Je sais, pas de politique sur le blog, je tiens ma ligne éditoriale comme je peux !
Voici donc les articles les plus lus ces sept derniers jours :
Oui, je sais, je n’ai pas grand-chose d’inédit à vous commenter cette semaine, parce que ce top ne varie pas beaucoup de celui de la dernière fois… qui était il y a deux jours. Je note quand même que l’arc narratif remonte dernièrement dans les statistiques, je me demande bien pourquoi. Cela me rappelle aussi que ça commence à faire longtemps que je n’ai pas écrit d’articles « lexique », il faudrait que je me repenche dessus pour trouver d’autres mots !

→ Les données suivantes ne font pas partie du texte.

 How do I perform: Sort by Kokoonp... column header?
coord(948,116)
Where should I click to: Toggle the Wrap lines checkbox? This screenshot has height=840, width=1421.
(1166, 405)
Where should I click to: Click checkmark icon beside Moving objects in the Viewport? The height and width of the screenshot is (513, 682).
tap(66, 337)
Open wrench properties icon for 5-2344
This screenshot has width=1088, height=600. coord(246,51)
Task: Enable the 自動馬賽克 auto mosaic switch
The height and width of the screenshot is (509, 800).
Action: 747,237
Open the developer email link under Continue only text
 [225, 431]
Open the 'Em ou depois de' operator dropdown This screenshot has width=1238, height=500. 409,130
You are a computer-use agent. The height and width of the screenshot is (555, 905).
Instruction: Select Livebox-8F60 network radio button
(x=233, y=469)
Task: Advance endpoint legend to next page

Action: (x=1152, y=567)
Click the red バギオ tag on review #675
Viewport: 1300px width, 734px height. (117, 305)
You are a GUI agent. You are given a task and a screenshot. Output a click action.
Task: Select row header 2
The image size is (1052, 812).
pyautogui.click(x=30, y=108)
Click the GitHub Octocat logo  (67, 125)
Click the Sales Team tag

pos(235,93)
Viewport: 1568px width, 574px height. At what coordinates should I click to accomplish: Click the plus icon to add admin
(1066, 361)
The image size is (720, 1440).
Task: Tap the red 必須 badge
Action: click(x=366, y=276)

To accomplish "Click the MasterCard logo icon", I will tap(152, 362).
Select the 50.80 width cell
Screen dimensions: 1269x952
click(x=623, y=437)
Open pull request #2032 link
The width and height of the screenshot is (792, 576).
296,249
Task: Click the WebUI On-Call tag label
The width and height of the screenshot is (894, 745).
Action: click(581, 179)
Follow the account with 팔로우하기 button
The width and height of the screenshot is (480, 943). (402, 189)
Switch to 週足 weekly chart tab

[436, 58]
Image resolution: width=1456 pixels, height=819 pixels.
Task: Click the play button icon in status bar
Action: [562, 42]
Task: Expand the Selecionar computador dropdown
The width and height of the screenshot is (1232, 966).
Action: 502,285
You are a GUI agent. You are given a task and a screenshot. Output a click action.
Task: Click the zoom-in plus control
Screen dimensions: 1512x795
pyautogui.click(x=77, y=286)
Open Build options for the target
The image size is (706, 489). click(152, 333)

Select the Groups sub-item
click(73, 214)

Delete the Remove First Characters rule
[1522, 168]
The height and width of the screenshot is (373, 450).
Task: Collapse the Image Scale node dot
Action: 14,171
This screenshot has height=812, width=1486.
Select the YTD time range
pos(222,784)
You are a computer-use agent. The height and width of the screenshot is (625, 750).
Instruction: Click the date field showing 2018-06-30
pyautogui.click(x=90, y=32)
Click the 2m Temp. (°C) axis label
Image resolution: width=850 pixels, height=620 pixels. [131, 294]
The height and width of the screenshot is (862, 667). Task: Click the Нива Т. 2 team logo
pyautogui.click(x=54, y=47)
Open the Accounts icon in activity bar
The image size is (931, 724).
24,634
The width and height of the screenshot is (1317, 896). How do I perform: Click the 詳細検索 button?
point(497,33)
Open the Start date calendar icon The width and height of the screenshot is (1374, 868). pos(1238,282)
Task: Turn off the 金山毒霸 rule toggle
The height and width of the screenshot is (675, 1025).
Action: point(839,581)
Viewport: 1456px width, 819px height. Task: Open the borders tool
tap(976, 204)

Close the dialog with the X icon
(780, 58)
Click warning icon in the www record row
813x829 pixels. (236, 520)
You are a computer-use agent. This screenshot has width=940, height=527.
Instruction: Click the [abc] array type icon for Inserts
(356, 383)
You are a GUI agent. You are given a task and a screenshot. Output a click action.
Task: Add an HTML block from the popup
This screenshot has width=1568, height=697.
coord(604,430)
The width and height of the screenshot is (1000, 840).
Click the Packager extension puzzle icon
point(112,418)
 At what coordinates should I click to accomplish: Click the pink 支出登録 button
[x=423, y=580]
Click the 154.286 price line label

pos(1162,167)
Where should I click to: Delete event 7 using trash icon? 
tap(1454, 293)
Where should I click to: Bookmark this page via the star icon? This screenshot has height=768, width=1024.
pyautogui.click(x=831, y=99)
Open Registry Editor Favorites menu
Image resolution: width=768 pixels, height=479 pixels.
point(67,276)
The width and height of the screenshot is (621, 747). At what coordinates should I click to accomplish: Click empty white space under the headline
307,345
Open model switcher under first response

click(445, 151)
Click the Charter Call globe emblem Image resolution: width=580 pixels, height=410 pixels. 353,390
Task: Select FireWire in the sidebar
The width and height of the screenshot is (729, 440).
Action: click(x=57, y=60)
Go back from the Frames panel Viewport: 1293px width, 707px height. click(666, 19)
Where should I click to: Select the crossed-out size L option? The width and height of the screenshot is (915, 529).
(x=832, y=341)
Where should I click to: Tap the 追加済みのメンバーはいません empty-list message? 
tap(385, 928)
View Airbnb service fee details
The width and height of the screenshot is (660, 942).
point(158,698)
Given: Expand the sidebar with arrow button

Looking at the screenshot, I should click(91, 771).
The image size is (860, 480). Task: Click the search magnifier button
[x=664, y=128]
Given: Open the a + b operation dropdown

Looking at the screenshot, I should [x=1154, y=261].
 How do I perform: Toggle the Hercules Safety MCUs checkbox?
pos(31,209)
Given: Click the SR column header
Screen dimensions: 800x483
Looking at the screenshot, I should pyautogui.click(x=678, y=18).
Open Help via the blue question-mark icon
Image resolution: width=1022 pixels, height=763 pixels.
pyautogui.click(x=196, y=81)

À la place de ça, je me prends la tête à essayer de trouver des idées d’articles originales tous les quatre matins !
Pour le reste, le TFSA de cette semaine fonctionne bien, parce qu’il n’y a pas à dire, ce thème proposé par Tequi est plutôt efficace pour titiller notre curiosité de sériephiles et voir si on est d’accord entre nous. Enfin, c’est un excellent épisode de The 100 qui permet de conclure ce top, même si deux autres séries sont juste derrière… il va falloir voir si ça joue dans le top des saisons les plus lues cette semaine. Sans plus de suspense, les voici donc :
Et oui, l’épisode de The 100 a de bonnes vues, mais juste derrière lui, il y a celui d’Agents of S.H.I.E.L.D et celui de Charmed… qui sont tout en bas de ce classement quand même. Je vous jure, il y a plus de suspense qu’à l’Eurovision quand je fais le calcul des saisons les plus vues !
Cependant, c’est assez logique de voir Manifest se classer au sommet du classement avec sa diffusion sur TF1. Sans avoir des statistiques de dingue comme on peut le voir sur des séries françaises, mes articles fonctionnent tout de même bien je trouve, c’est bon signe pour la série, qui est chouette. Lucifer, lui, s’obtient la deuxième place sans trop de difficultés non plus. C’est surtout la critique de l’épisode final qui attire apparemment, probablement pour savoir si on aura ou non une saison 5. Pour l’instant, elle n’est pas annoncée, alors il faut rester patient ! Je suis quoiqu’il arrive content de ce top, avec l’air de rien deux de mes séries préférées. C’est très chouette qu’Agents of S.H.I.E.L.D arrive enfin à s’y incruster, surtout avec un épisode si réussi. J’espère que la série est là pour rester !
Dans tout ça, je suis surpris de voir que j’ai tout de même publié 22 épisodes au cours des sept derniers jours, alors que j’avais l’impression d’en avoir moins écrit dernièrement. Tout cela a valu au blog pas moins de 142 commentaires, ce qui est une sacrée remontée. C’est d’autant plus marquant qu’avec la retombée de la hype d’Avengers, les stats du blog sont moins élevées elles aussi et se stabilisent avec les lecteurs les plus fidèles !
Et merci à vous pour cette fidélité !
Enfin, cela dit, Marvel continue d’attirer du monde si j’en crois les termes de recherche qui mènent au blog. La franchise de blockbusters attire, certes, mais moins que Luciferqui est le grand gagnant des recherches, avec beaucoup de curiosité sur le « vrai visage » de… Amenadiel ? Parfois, je vous jure, je ne comprends pas, je crois que je ne regarde pas les mêmes séries que ceux qui viennent sur le blog via Google. Avec de tels mots-clés, je m’attendais à Lucifer, moi, pas Amenadiel.
M’enfin, je ne fais que vous transmettre ce qui fonctionne, je suis le messager uniquement et maintenant que vous avez le message, je vous laisse retourner vaquer à vos occupations.